Alexander Borisovich Goldenweiser (or Golʹdenveĭzer / Goldenveyzer) was born in Kishinev, Bessarabian Province, Russian Empire. He received his first musical impressions from his mother, Varvara Petrovna Goldenweiser, who had a keen artistic taste and loved to sing and play the piano.

At the age of five, having learned to understand notes under the guidance of his older sister Tatiana, he began to play the piano himself. When he was eight years old, his family moved to Moscow, where his musical studies began with V. P. Prokunin, a collector of Russian folk songs and one of Tchaikovsky's students.

Alexander Goldenweiser graduated from the Moscow Conservatory in 1895 in the class of P. A. Pabst (previously, he studied with A. I. Ziloti), and in 1897 he graduated from the course of M. M. Ippolitov-Ivanov in the class of composition. Also, he studied music composition with Alexander S. Arensky and contrapuntal with Sergei Ivanovich Taneyev.

With Sergei Taneyev, Goldenweiser often met at Leo Tolstoy's Moscow home in Khamovnichesky Lane and Yasnaya Polyana. Tolstoy loved to play chess with Taneyev, and later Goldenweiser became the great writer's partner.

He was first invited to Tolstoy's house on January 20, 1896, as a young pianist, and he played for the great writer.

By 1900 Goldenweiser was famous enough that symbolist poet Andrei Bely mentioned him in the poem The First Date.

Alexander Borisovich Goldenweiser is an influential figure in the history of Russian culture during the Soviet period and the formation of music education and piano pedagogy.
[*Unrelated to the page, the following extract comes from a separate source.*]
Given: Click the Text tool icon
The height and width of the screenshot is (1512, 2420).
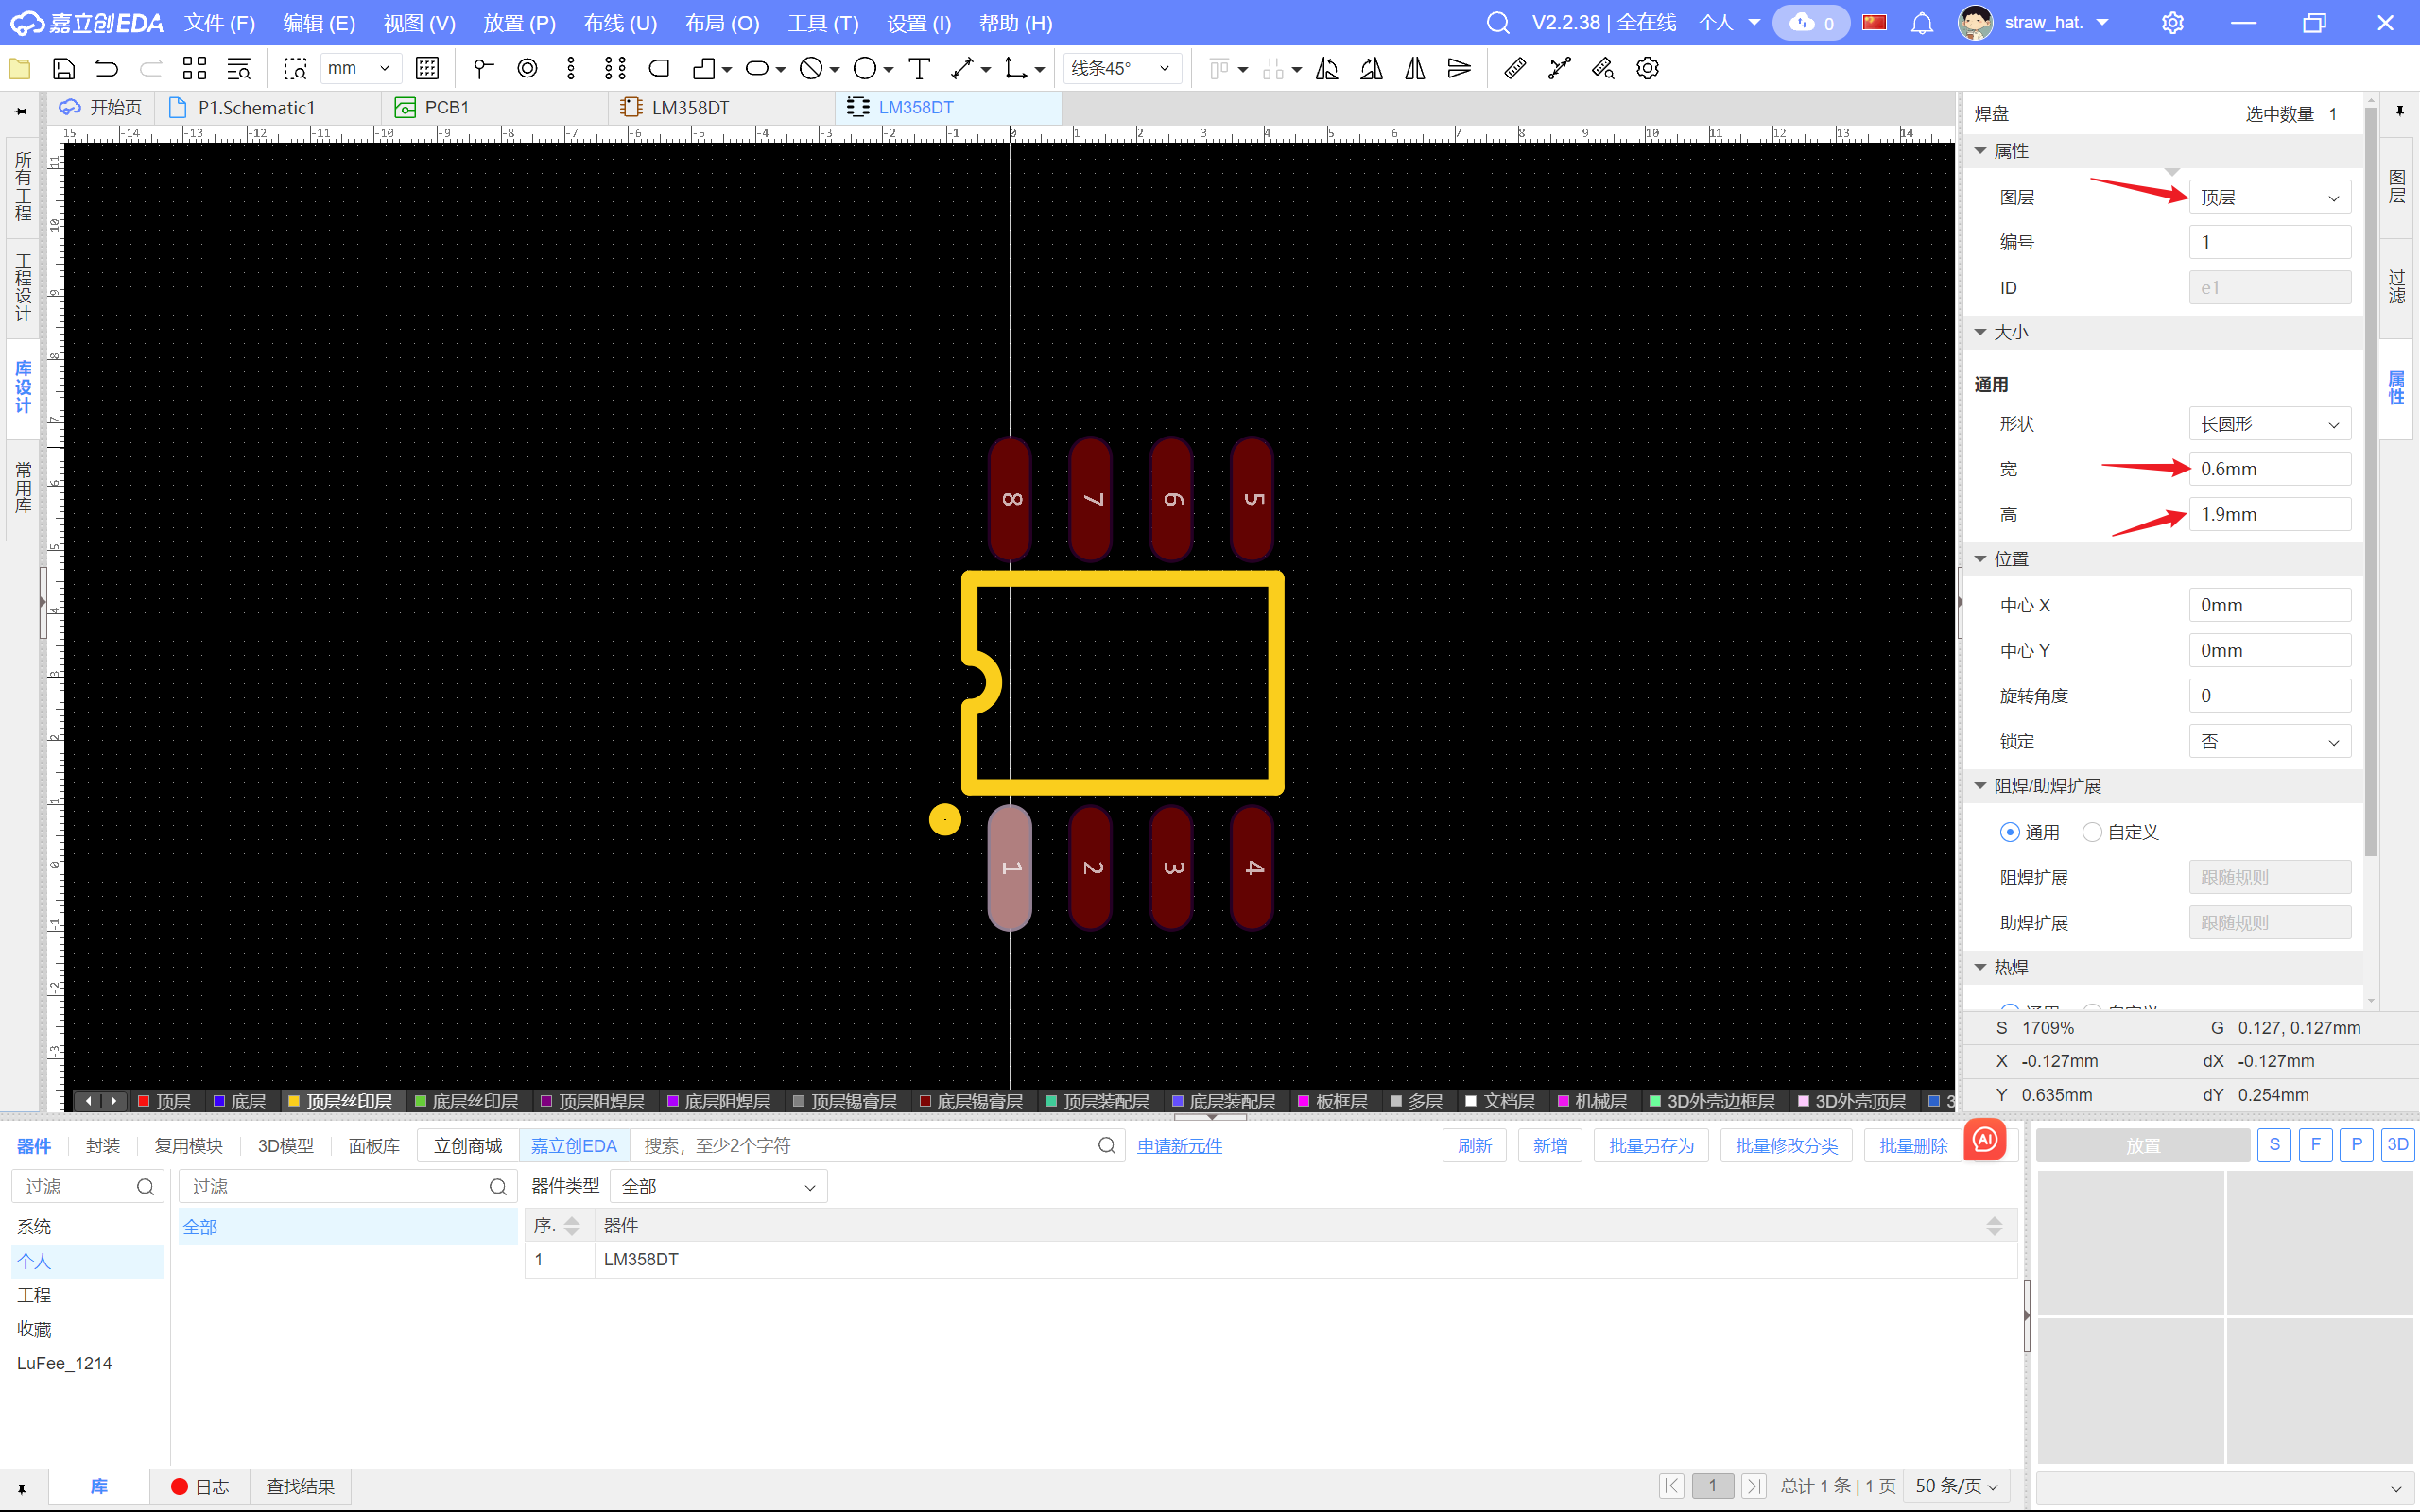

In 1931 he created a dedicated group of talented children at the Moscow Conservatory. In 1936 it transformed into the Central School of Music, which trained the best musicians in the country.

Goldenweiser, then a professor at the Conservatory (since 1906), was already its director (1922–1924), a post he assumed again in 1939–1942. For almost a quarter of a century (1936–1959), Alexander Borisovich was the director of the piano department.

Alexander Goldenweiser was a close friend of Leo Tolstoy and published memories of their relationship in his book Talks with Tolstoi (originally Vblizi Tolstogo, literally Near Tolstoi). The book contained 15 years of records and consisted of two volumes(1922–1923, 1959).

Their contact lasted until the author's death, which Goldenweiser would witness: the pianist would be one of the signatories of Tolstoy's "spiritual testament."